Thou first and chief, sole sovereign of the Vale! O, struggling with the darkness all the night, And visited all night by troops of stars, Or when they climb the sky or when they sink: Companion of the morning-star at dawn, Thyself Earth's rosy star, and of the dawn Co-herald: wake, O wake, and utter praise! Who sank thy sunless pillars deep in Earth? Who filled thy countenance with rosy light? Who made thee parent of perpetual streams?
And you, ye five wild torrents fiercely glad! Who called you forth from night and utter death, From dark and icy caverns called you forth, Down those precipitous, black, jagged rocks, For ever shattered and the same for ever? Who gave you your invulnerable life, Your strength, your speed, your fury, and your joy, Unceasing thunder and eternal foam? And who commanded (and the silence came), Here let the billows stiffen, and have rest?
Ye ice-falls! ye that from the mountain's brow Adown enormous ravines slope amain - Torrents, methinks, that heard a mighty voice, And stopped at once amid their maddest plunge! Motionless torrents! silent cataracts! Who made you glorious as the Gates of Heaven Beneath the keen full moon? Who bade the sun Clothe you with rainbows? Who, with living flowers Of loveliest blue, spread garlands at your feet? - God! let the torrents, like a shout of nations, Answer! and let the ice-plains echo, God! God! sing ye meadow-streams with gladsome voice! Ye pine-groves, with your soft and soul-like sounds! And they too have a voice, yon piles of snow, And in their perilous fall shall thunder, God!
Ye living flowers that skirt the eternal frost! Ye wild goats sporting round the eagle's nest! Ye eagles, playmates of the mountain-storm! Ye lightnings, the dread arrows of the clouds! Ye signs and wonders of the elements! Utter forth God, and fill the hills with praise!

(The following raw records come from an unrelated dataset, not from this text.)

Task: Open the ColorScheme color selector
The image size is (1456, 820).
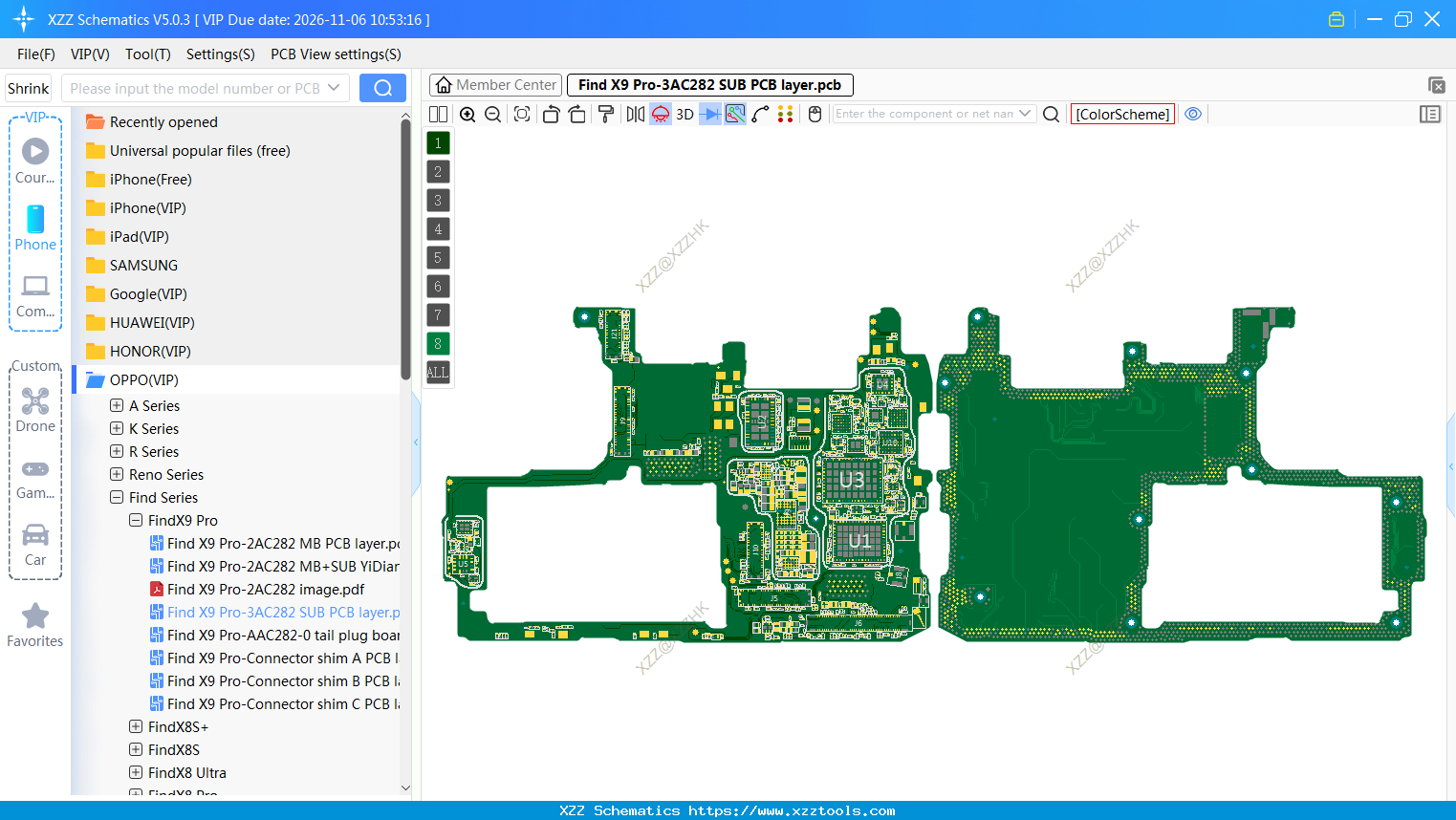Action: point(1122,114)
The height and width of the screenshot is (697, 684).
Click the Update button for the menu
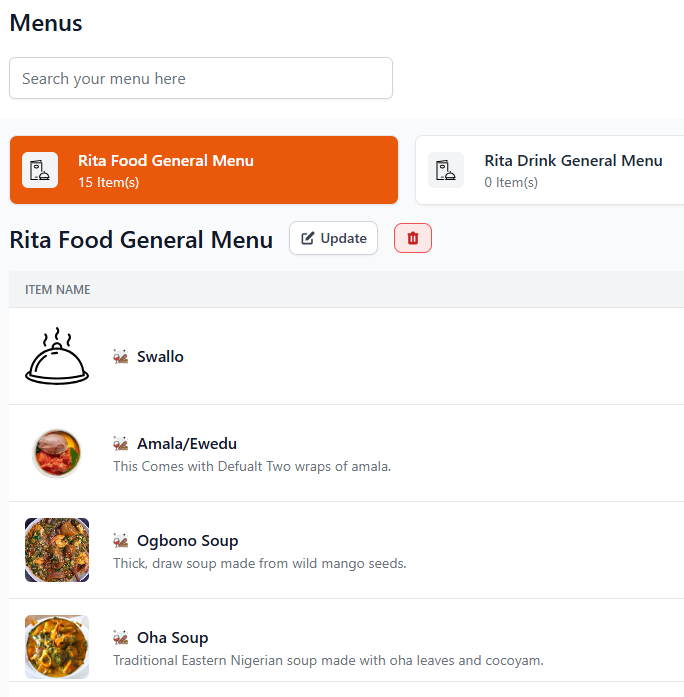333,238
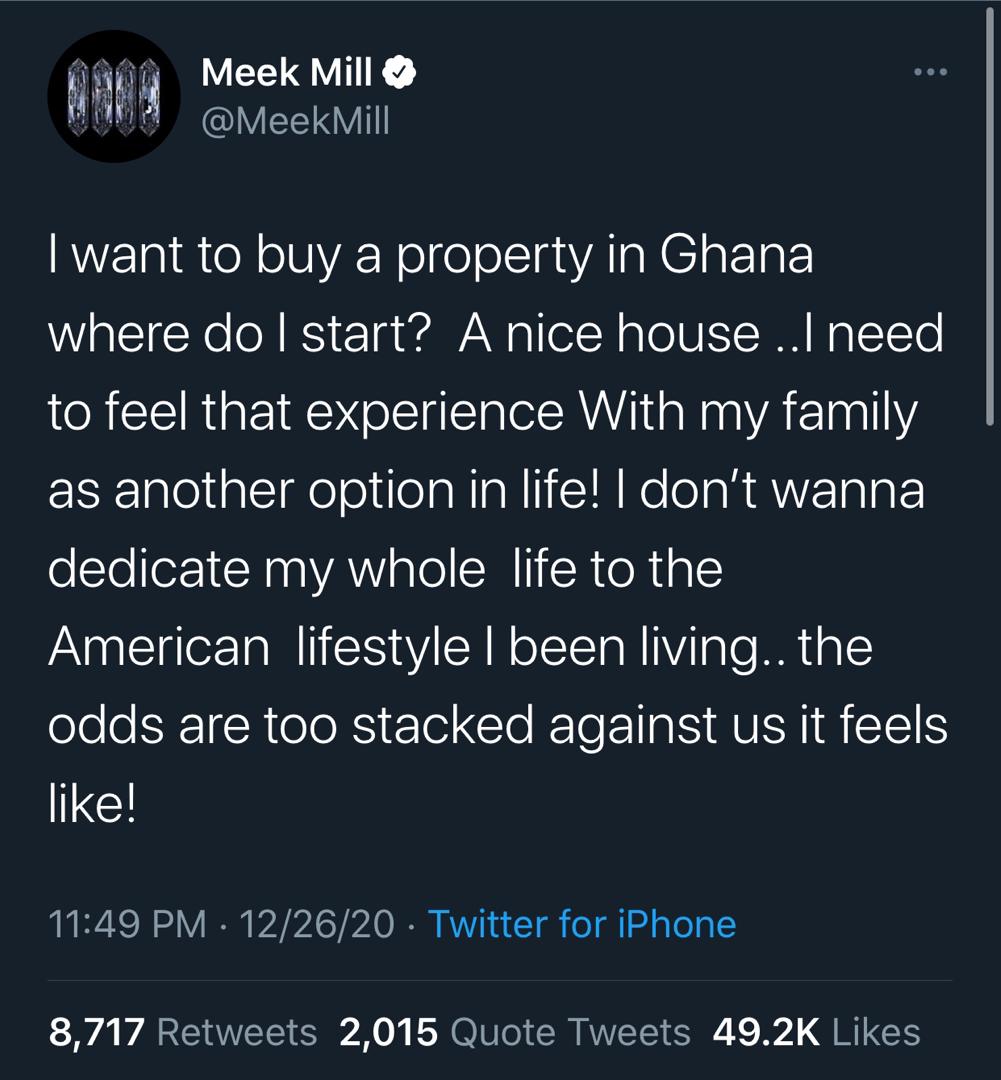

Thou too, hoar Mount! with thy sky-pointing peaks, Oft from whose feet the avalanche, unheard, Shoots downward, glittering through the pure serene, Into the depth of clouds that veil thy breast - Thou too again, stupendous Mountain! thou That as I raise my head, awhile bowed low In adoration, upward from thy base Slow traveling with dim eyes suffused with tears, Solemnly seemest, like a vapory cloud, To rise before me - Rise, O ever rise! Rise like a cloud of incense, from the Earth! Thou kingly Spirit throned among the hills, Thou dread ambassador from Earth to Heaven, Great Hierarch! tell thou the silent sky, And tell the stars, and tell yon rising sun, Earth, with her thousand voices, praises God.
Samuel Taylor Coleridge [1772-1834]
In the night Gray, heavy clouds muffled the valleys, And the peaks looked toward God alone. "O Master, that movest the wind with a finger, Humble, idle, futile peaks are we. Grant that we may run swiftly across the world To huddle in worship at Thy feet."
In the morning A noise of men at work came through the clear blue miles, And the little black cities were apparent. "O Master, that knowest the meaning of raindrops, Humble, idle, futile peaks are we. Give voice to us, we pray, O Lord, That we may sing Thy goodness to the sun."
In the evening The far valleys were sprinkled with tiny lights.